Die Schauspielerin ist Anfang 60, als sie plötzlich büschelweise Haare verliert. Ohne Widerstand stoßen sich die Haare von ihr ab, wie tote Schlangen liegen sie schlaff in ihren Händen. Der Verfall hat eingesetzt, die Zeit, sie ist der Killer. Oder ist sie doch krank? So jedenfalls kann sie ihre Rollen im Theater nicht mehr spielen, vor allem nicht die der Medusa oder die der Königsmutter. Sie wird aus dem Theaterbetrieb entfernt. Zuhause erwartet sie nichts, kein Kind, kein Hund, keine Pflanze. Ihre Wohnung ist ein leerer Ort. Was tun mit all dem Nichts? Sie entwendet ihre Perücke aus dem Theater, lässt sie sich im Perückenladen aufpeppen - doch man kommt ihr und ihren unechten Haaren schnell auf die Schliche. Nur was wirklich echt ist, zählt. Doch was und vor allem wer steckt in dieser Echthaarperücke eigentlich drin? Mit einem ihr aufgedrängten DNA-Test beginnt ein Trip durch die Geschichte der Herkunft und Tradition der Perücke, die von Eitelkeiten, Raub, Gewalt und Macht geprägt ist.
About the author
Manuela Infante Güell, geboren in Chile, ist Theaterregisseurin, Dramatikerin, Drehbuchautorin und Musikerin.

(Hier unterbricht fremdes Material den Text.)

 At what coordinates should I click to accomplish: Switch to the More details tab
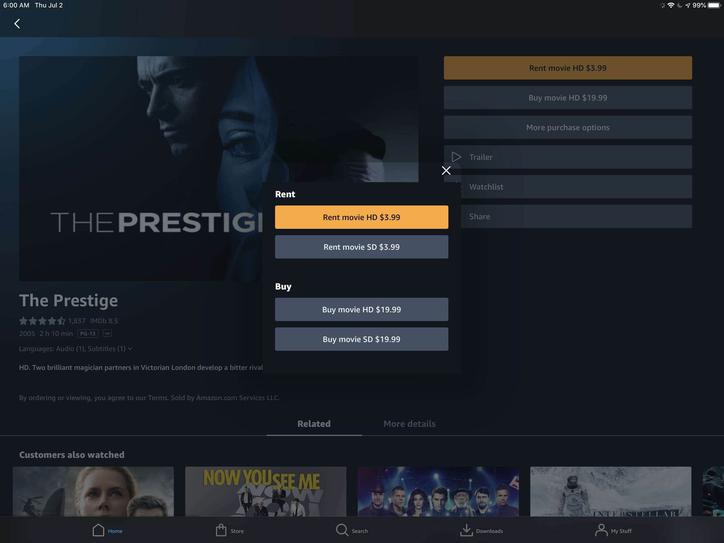[x=409, y=423]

Ihre Arbeitsweise prägt, dass sie zeitgenössische theoretische Themen szenisch artikuliert und Werke schafft, die zwischen Musik, Theater und Literatur angesiedelt sind. Ihre Arbeiten werden auf wichtigen Festivals und an Theatern in Nord- und Südamerika, Europa und Asien gezeigt. Derzeit arbeitet sie für das Theater Basel, Volkstheater Wien, Schauspiel Hannover, KVS (Brüssel) und NNT (Groningen). 2015 wurde sie als erste Frau zur Leiterin des Nationalen Festivals für Dramatik in Chile ernannt. Sie war außerdem die erste chilenische Theatermacherin, die 2019 zur Biennale in Venedig eingeladen wurde. Im selben Jahr gewann sie den Werkauftrag des Stückemarkts beim Berliner Theatertreffen.
Felicitas Arnold, 1990 im Ruhrgebiet geboren, lebt und arbeitet in Köln. Sie ist Kulturwissenschaftlerin und arbeitet als Dramaturgin in den Bereichen Hörspiel, Performance und Theater. Bisher u.a. für das Ruhrtriennale Festival der Künste, das Schauspielhaus Bochum, das Burgtheater Wien, das Schauspiel Köln, das Schaudepot für die Darstellenden Künste von Herbordt/Mohren und das WDR Hörspiel. Besonders interessiert sie dabei die Arbeit an dokumentarischen und diskursbasierten sowie partizipativen performativen Formaten. Manuela Infante lernte sie 2021 als Dramaturgin der Stückentwicklung 'Noise. Das Rauschen der Menge' am Schauspielhaus Bochum kennen, für die sie ebenfalls den Stücktext ins Deutsche übersetzte.